With a balloon animals being handed out, artists creating caricatures of kids and adults alike, face-painting, tile-making courtesy of Crock A Doodle Sarnia and henna art among the free activities on offer, crowds of kids – free from school during a professional development day – wailed with delight while their guardians got a chance to have casual chats with representatives from St. Clair Child and Youth Services about their outreach program.
The inaugural AWE event – which took place in cities across the country – was conceived as an enjoyable way to link families with complimentary organizations in the community in a convivial, fun setting, said mall marketing director Alexandra Kohut.
“Cushman & Wakefield Asset Services, who manage the mall, actually launched Accept Without Exception, which is a national program,” she said. “Throughout the country different malls are hosting different types of events and basically, it’s a celebration of inclusivity and diversity.
“This year, Lambton Mall chose St. Clair Child and Youth Services as our partner because they represent many of the core values of the AWE program,” Kohut added. “We’ve worked with St. Clair Child and Youth before, when we started up the Community Impact Program, and they were such a great group to work with in terms of providing volunteer support. So in terms of fit for this event, they were ideal.”
Along with the activities, there were giveaways of gift cards and a grand prize package valued at over $300.
St. Clair Child and Youth’s Virginia Allan said the event was yet another way for the agency to raise awareness about the many services it offers to the public, for children as well as caregivers.

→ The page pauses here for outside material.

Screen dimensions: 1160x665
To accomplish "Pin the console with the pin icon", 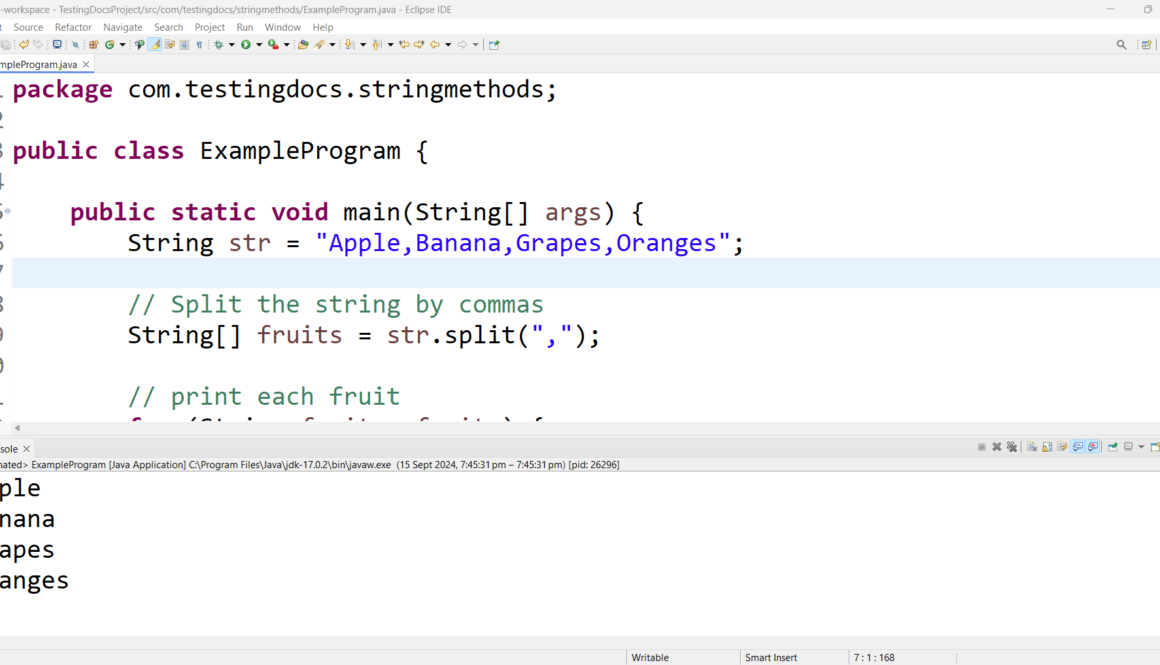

“The beauty of this is that while we’re highlighting our outreach program here, we’ve had lovely conversations with people who now know if, say, they have a four year-old who’s really anxious, they can come in for one single session and talk about that,” Allan said. “It doesn’t have to be something that seems super-serious.”

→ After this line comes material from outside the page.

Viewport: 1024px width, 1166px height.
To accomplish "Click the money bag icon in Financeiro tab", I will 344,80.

Even very young children can suffer from mental health issues, Allan said, as part of their social and emotional development. Informing caregivers of this and providing them with resources and pertinent information can help nip many potential problems in the bud, she said.
“We talk about how little kids have big feelings and sometimes they are too big for these kids to manage and they cause problems that look like acting out or tantruming, so we encourage people to talk about it now rather than let it build up and it becomes something more later,” she said. “We also offer parenting workshops, two hour workshops that people can come to and that might be all that gets you back on track. There’s no problem that’s too big or too small.”
“Many people think that their problems have to reach a crisis point, but we know now that brain research says that the earlier you get to these difficulties, the sooner we can provide help. So earlier intervention used to be thought of as getting your ten year-old in to talk about anxiety, but we have really great services for kids who are three or four and up as well.”
The AWE event not only allowed St. Clair Child and Youth to spread their message, Allan said, but the agency’s own fun activity – providing kids with their own, inspiring takeaway tags – allowed the agency to walk the walk so to speak when it comes to providing positive messages for youth.
“Community awareness is coming but I think we have a ways to go,” she said. “It’s been really exciting today – instead of manning a booth I’ve been able to go out and start conversations with people and kids and tell them about the outreach program, which supports and encourages families to connect with each other and with services”
“So the AWE event has been a really great awareness thing for us, and on top of that, the kids who are participating in the activities we’re offering today are making a tag about something they’d like to brag about, a talent or a skill or something they’re good at,” Allan said, smiling. “It’s been wonderful to see that, it’s all about preventative mental health.”